[Opening MATERIALS PROVIDED section]

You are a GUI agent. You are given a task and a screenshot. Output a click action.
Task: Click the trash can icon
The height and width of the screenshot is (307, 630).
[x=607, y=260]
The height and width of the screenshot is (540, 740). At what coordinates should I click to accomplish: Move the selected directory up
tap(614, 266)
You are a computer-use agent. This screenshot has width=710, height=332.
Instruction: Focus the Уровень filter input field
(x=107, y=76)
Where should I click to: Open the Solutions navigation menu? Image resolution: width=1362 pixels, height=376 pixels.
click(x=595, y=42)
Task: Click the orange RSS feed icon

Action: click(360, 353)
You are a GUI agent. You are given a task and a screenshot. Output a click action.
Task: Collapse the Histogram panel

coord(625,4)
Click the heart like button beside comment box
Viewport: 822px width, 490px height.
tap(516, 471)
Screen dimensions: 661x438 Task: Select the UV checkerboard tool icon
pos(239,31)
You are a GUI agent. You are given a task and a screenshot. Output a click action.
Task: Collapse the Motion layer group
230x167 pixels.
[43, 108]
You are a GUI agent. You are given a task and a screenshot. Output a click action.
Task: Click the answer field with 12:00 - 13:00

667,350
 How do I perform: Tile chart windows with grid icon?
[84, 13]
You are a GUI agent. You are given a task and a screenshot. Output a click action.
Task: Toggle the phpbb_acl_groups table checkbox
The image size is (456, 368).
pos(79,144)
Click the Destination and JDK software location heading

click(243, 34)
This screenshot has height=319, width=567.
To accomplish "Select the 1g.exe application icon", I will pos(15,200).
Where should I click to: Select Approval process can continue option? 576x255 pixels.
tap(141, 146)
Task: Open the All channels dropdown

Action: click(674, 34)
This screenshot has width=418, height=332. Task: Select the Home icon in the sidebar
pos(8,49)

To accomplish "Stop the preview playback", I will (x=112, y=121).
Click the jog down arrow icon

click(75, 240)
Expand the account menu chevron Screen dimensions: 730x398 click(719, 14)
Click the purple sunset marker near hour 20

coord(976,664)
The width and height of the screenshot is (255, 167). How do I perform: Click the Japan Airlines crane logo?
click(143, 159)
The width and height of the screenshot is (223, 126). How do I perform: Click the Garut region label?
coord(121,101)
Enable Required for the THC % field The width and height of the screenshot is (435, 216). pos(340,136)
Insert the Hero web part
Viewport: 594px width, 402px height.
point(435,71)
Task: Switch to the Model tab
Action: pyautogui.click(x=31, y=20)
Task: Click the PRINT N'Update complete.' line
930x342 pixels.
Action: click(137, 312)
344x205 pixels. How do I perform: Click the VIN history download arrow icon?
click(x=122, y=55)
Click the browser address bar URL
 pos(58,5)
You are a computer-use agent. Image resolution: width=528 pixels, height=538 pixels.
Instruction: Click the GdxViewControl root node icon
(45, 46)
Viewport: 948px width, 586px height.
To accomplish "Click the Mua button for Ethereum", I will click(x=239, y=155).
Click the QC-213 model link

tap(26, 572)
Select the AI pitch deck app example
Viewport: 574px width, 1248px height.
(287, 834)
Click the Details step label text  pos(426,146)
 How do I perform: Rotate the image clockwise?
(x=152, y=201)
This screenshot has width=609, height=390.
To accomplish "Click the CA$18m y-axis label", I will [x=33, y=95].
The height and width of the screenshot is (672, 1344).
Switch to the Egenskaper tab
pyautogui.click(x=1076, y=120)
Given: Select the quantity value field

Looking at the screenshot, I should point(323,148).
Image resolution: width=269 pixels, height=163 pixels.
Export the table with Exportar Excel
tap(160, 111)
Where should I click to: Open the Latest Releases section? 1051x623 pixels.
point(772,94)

[Closing MATERIALS PROVIDED section]

* **YOUR ASSIGNMENT**
Among the records above, find the lines that contain "computer" and copy every one.

* **EXERCISE SOLUTION**
You are a computer-use agent. This screenshot has width=710, height=332.
You are a computer-use agent. Image resolution: width=528 pixels, height=538 pixels.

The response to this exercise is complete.